Dead is the debut studio album by Scottish hip hop group Young Fathers. It was released on Anticon and Big Dada on 31 January 2014 (2014-01-31). The album was the winner of the 2014 Mercury Prize. On 2 November, Dead entered the official top 100 UK album chart for the first time, four days after their Mercury success, debuting at 35.
Dead received critical acclaim from contemporary music critics. At Metacritic, which assigns a weighted average score out of 100 to reviews and ratings from mainstream critics, the album received a metascore of 83, based on 13 reviews, indicating "universal acclaim."
Clash magazine reviewers Felicity Martin and Mike Diver found that Dead was Young Fathers' "rawest, most emotion-heavy work to date" while noting that it "needed to represent progression without completely distancing itself from what'd come before. And that's a balance it strikes superbly." Joe Price, writing for DIY magazine, described the album as "an incredibly confident and gorgeously composed debut" that made for a "captivating listen." In his review for Drowned in Sound, Sam Moore praised the album's diversity, stating that "if you're looking for a thoroughly twenty-first-century record that'll challenge your preconceptions and bombard the senses, then Dead is something that's definitely worth your while" before offering the opinion that "it's a work that inescapably demands a response, a reaction. And that's a fine achievement for any debut album to rack up in this age of multimedia passivity." The musical diversity of the album also impressed Guardian reviewer Alexis Petridis, who said that "Young Fathers have quietly constructed a strange and intoxicating musical universe that feels entirely their own, while no one else was paying attention."The Line of Best Fit reviewer Jack Enright also found that the band had created "one of the most staggeringly exciting sounds of recent years", saying that "it's like nothing else out there."

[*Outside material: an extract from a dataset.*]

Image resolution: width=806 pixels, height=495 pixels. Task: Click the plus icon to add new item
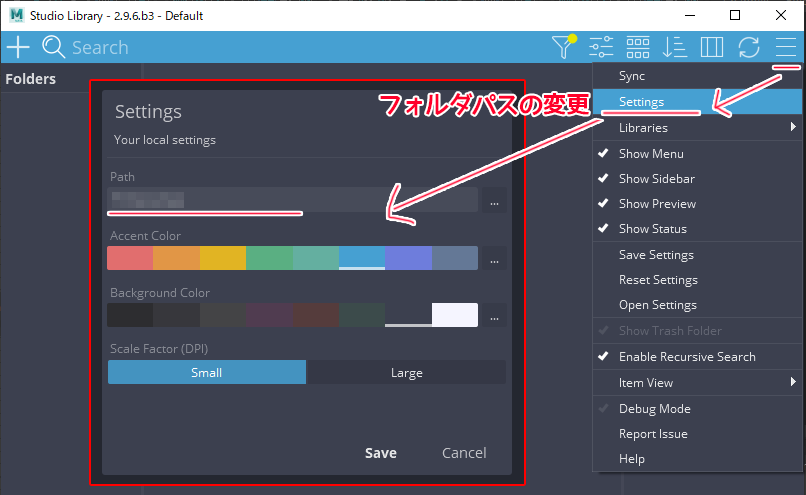(x=18, y=47)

Reviewing Dead for Scottish magazine The List, David Pollock described it as "a record which redefines the boundaries of UK hip hop and Scotland's artistic landscape in one fell swoop." Arwa Haider, writing for Metro, stated that the album "feels like a kind of coming-of-age: different and insistent from the strange, snappy lines of the first number 'No Way' to the gritty 'Mmmh Mmmh'."NME critic Phil Hebblethwaite praised Dead's "wild mash of sonic and lyrical styles" but described it as "an album that's unique, but maddeningly all over the place." Killian Fox, in his review for The Observer, noted that the band had "honour[ed] the Anticon sound while nudging it in more accessible directions" and stated that though "the balance between pop and experimentalism is very fine...Young Fathers strike it with exuberant ease."PopMatters reviewer Nathan Stevens was similarly impressed, remarking that "if Dead proves anything it's that Young Fathers are one of the most versatile acts in hip-hop today" and describing the album as "a dizzying thrill."